▶ _Exercise directions_:
Copy out the rows below that begin at the line containing "Screen dimensions: 868x705 Task: Select the upper" and end at the line containing "tap(133, 350)", keeping both of those lines and leaving out the pictures.

▶ _Item position entries_:
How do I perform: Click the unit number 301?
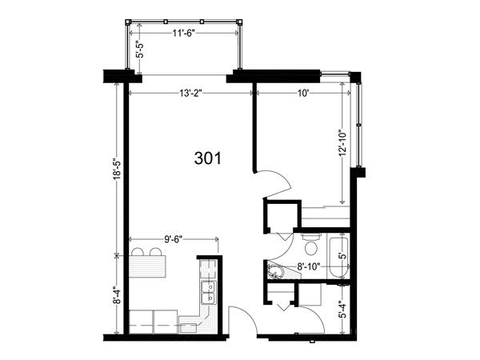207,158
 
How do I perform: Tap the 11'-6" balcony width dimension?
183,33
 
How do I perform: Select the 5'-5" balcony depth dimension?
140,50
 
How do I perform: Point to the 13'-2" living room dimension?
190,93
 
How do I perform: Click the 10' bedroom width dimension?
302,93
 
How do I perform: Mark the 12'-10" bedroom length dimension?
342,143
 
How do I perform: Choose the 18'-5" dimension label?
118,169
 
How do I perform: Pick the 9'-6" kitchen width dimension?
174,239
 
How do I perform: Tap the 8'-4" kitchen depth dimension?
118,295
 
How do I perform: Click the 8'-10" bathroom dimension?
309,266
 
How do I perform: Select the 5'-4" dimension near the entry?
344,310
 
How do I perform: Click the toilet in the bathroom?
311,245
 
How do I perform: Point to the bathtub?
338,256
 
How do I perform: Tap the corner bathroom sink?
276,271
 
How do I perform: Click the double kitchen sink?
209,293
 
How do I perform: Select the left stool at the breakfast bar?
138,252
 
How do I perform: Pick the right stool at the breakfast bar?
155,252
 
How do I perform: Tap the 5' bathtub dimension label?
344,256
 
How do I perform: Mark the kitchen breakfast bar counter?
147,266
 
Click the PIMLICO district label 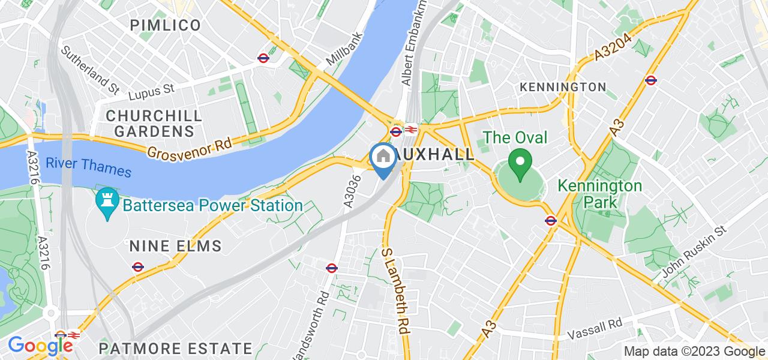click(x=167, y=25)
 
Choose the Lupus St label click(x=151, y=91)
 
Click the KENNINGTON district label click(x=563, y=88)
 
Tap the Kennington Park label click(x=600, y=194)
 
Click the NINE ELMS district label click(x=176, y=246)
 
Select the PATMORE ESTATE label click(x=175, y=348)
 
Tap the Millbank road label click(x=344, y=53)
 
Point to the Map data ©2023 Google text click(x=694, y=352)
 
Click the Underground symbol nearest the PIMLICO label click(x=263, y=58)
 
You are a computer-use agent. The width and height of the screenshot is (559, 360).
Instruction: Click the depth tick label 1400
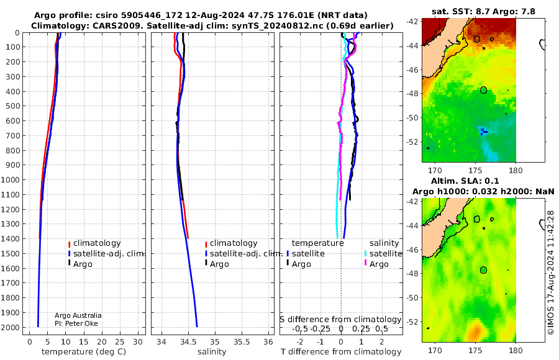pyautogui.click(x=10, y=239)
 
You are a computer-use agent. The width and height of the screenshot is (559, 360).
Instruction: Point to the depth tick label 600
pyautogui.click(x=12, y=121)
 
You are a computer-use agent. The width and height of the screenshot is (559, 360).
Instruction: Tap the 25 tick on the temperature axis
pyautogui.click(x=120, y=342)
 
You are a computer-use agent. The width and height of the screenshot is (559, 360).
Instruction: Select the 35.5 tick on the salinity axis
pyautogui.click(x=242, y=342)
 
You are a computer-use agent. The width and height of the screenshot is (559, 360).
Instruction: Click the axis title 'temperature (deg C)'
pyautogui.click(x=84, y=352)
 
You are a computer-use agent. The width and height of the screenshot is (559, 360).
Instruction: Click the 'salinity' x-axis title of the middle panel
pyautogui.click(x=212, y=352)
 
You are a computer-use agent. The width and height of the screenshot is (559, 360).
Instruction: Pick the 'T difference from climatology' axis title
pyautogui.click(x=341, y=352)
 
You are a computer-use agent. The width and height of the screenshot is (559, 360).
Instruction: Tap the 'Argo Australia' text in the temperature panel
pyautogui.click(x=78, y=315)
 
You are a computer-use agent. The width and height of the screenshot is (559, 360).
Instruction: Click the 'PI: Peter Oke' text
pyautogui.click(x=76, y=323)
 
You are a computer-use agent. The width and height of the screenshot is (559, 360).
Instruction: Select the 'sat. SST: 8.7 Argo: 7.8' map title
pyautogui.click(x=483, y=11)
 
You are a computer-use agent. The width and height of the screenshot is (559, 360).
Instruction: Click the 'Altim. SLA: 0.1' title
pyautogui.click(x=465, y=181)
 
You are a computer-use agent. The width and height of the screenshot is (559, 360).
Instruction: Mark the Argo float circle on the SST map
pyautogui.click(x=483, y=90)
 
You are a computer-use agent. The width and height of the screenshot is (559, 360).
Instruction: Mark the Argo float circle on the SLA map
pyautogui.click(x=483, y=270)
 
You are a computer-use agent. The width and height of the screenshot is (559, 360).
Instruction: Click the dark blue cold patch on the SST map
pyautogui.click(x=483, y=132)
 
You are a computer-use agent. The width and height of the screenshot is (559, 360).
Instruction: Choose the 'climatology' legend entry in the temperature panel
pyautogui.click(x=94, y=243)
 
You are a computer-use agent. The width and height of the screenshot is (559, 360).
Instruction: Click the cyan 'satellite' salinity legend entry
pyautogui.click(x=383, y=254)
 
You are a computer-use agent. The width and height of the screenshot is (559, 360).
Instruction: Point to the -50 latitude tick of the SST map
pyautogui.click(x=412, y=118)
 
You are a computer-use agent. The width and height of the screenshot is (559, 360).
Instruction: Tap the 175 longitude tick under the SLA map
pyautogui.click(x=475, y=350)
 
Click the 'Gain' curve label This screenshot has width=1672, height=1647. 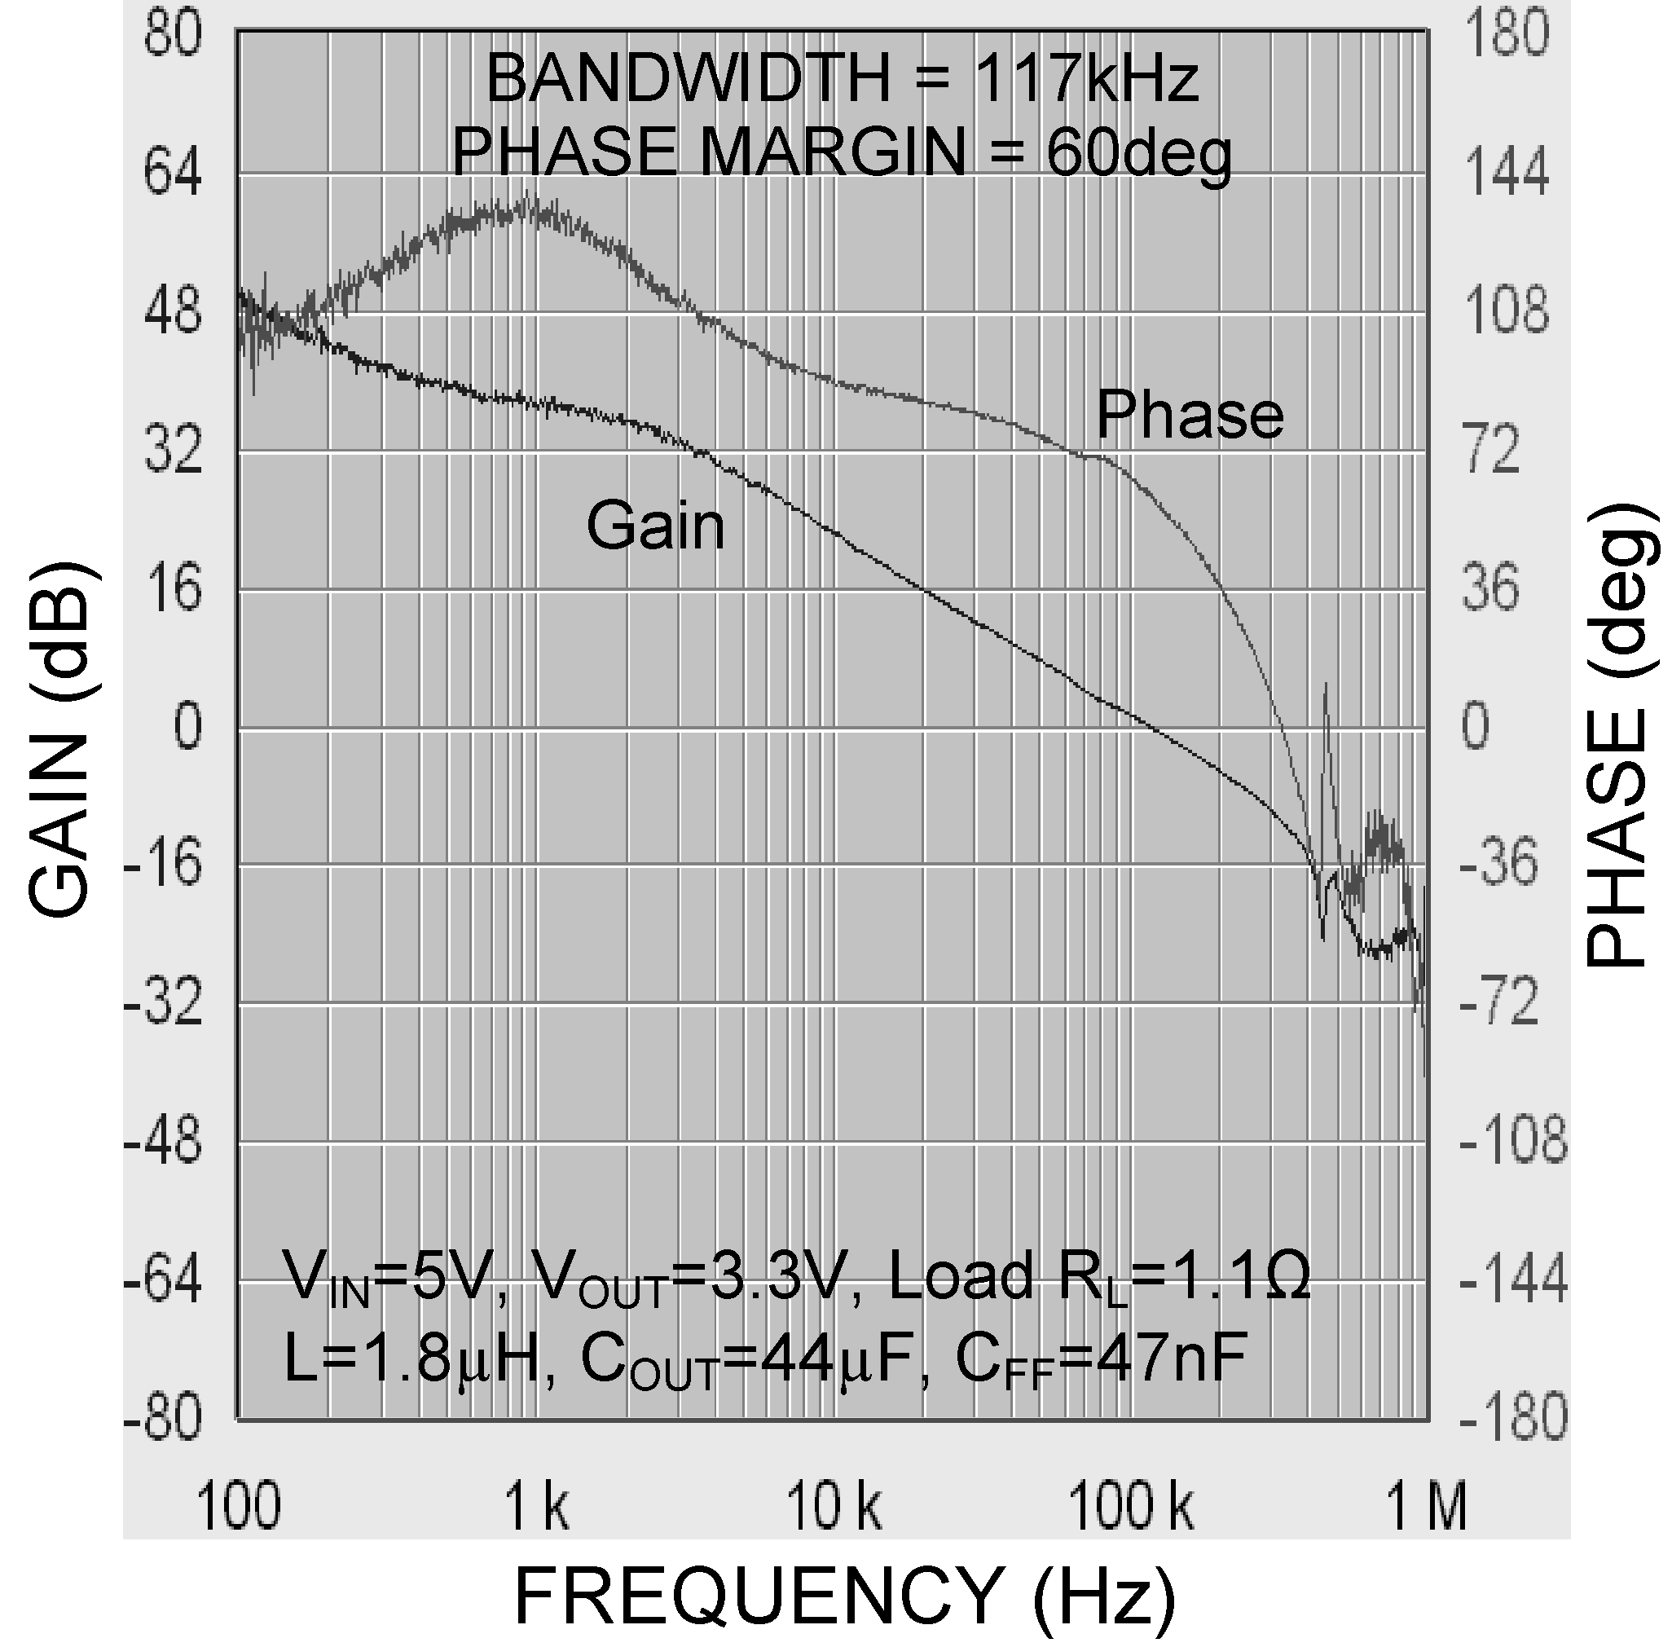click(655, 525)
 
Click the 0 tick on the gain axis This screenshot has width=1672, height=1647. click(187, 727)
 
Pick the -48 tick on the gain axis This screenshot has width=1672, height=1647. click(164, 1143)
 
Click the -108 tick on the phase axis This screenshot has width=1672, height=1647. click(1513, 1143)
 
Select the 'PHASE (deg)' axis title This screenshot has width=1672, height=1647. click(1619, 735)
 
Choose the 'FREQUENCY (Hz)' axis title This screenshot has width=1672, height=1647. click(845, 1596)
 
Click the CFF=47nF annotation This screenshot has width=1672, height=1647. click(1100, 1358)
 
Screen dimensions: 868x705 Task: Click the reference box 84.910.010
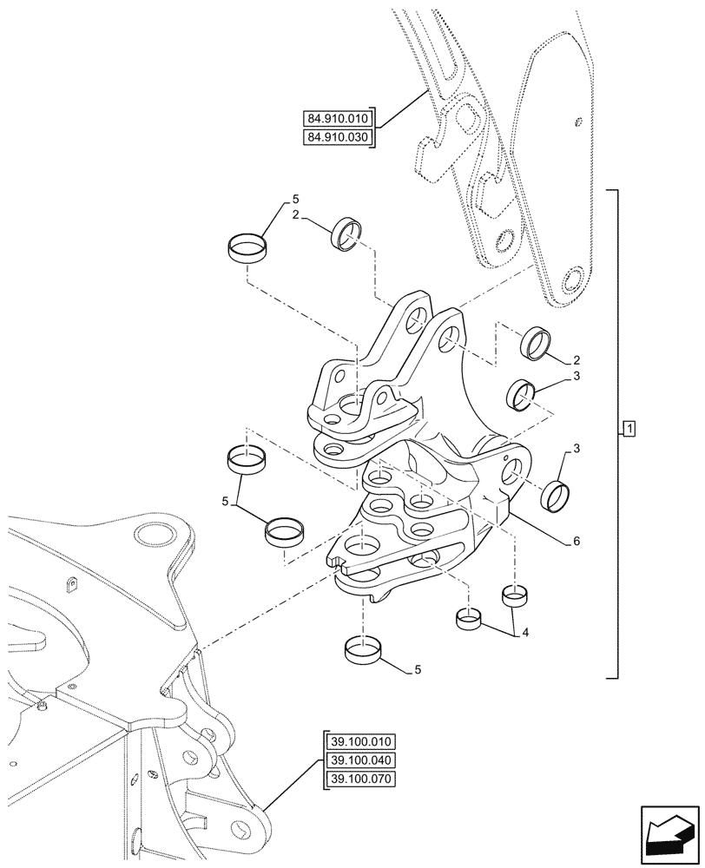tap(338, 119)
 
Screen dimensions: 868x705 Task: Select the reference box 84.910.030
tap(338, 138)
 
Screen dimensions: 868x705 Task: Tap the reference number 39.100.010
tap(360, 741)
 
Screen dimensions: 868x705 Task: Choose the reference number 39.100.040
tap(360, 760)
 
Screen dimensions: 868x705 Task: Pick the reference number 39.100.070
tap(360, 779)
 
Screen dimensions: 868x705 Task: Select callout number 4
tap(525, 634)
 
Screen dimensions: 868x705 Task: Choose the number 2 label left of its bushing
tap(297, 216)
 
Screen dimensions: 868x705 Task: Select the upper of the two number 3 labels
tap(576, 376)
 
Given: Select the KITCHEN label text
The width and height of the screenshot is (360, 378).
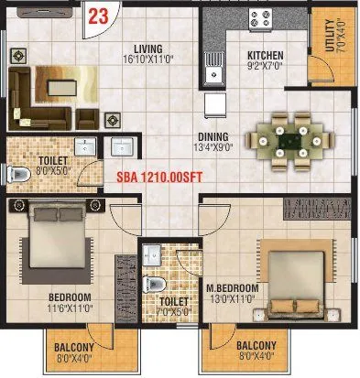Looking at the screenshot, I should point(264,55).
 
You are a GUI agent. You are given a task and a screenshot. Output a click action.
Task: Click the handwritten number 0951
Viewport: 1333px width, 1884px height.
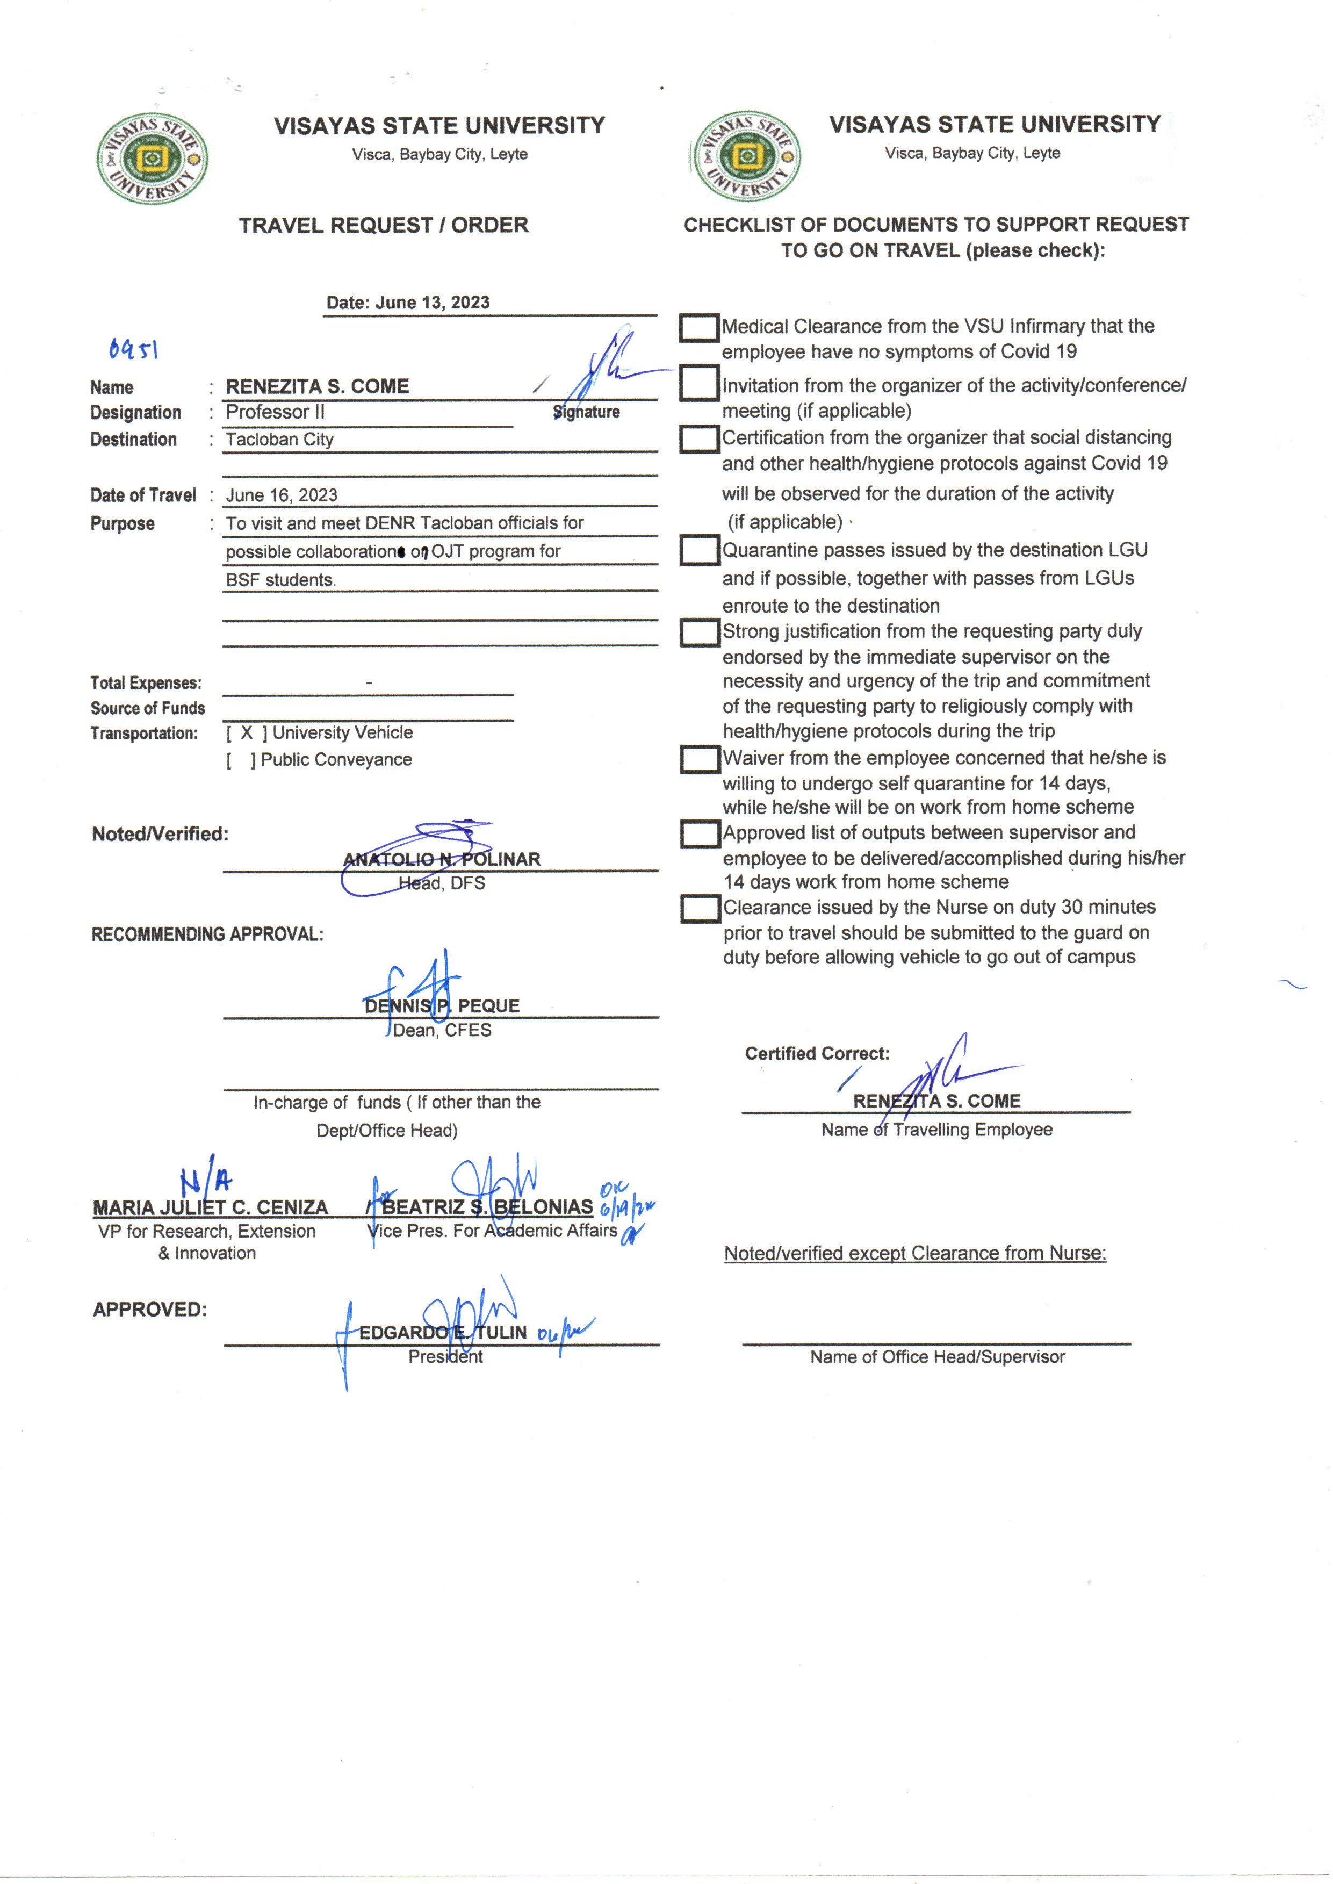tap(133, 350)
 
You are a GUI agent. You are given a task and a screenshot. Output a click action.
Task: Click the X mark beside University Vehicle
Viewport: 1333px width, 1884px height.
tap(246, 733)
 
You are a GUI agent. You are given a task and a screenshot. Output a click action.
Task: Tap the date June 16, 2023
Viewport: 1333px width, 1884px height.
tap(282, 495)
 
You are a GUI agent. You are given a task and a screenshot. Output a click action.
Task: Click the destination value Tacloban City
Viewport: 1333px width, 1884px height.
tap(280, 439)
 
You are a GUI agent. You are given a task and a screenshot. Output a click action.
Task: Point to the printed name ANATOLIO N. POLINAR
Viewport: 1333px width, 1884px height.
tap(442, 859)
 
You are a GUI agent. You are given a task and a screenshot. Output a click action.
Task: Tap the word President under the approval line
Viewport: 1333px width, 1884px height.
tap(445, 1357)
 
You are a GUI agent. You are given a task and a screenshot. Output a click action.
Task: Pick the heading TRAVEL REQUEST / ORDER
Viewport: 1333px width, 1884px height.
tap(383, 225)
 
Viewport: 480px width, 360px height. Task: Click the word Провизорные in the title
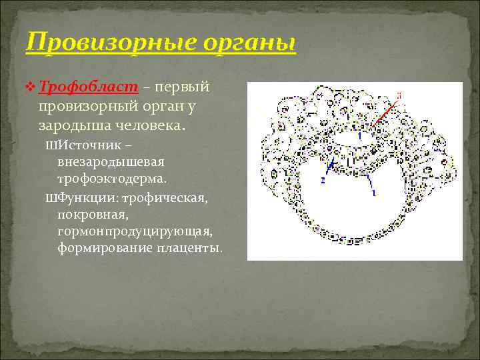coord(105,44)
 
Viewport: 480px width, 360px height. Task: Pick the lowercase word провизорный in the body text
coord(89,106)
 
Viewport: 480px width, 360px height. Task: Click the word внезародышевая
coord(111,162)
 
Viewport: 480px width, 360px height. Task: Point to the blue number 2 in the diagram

▶ _Answer to the problem_:
Screen dimensions: 868x705 Task: Select the upper of the two number 3 labels
tap(576, 376)
 
Given: Select the KITCHEN label text
The width and height of the screenshot is (360, 378).
Looking at the screenshot, I should point(264,55).
 
You are a GUI agent. You are given a task and a screenshot. Output a click action.
Task: Click the handwritten number 0951
Viewport: 1333px width, 1884px height.
tap(133, 350)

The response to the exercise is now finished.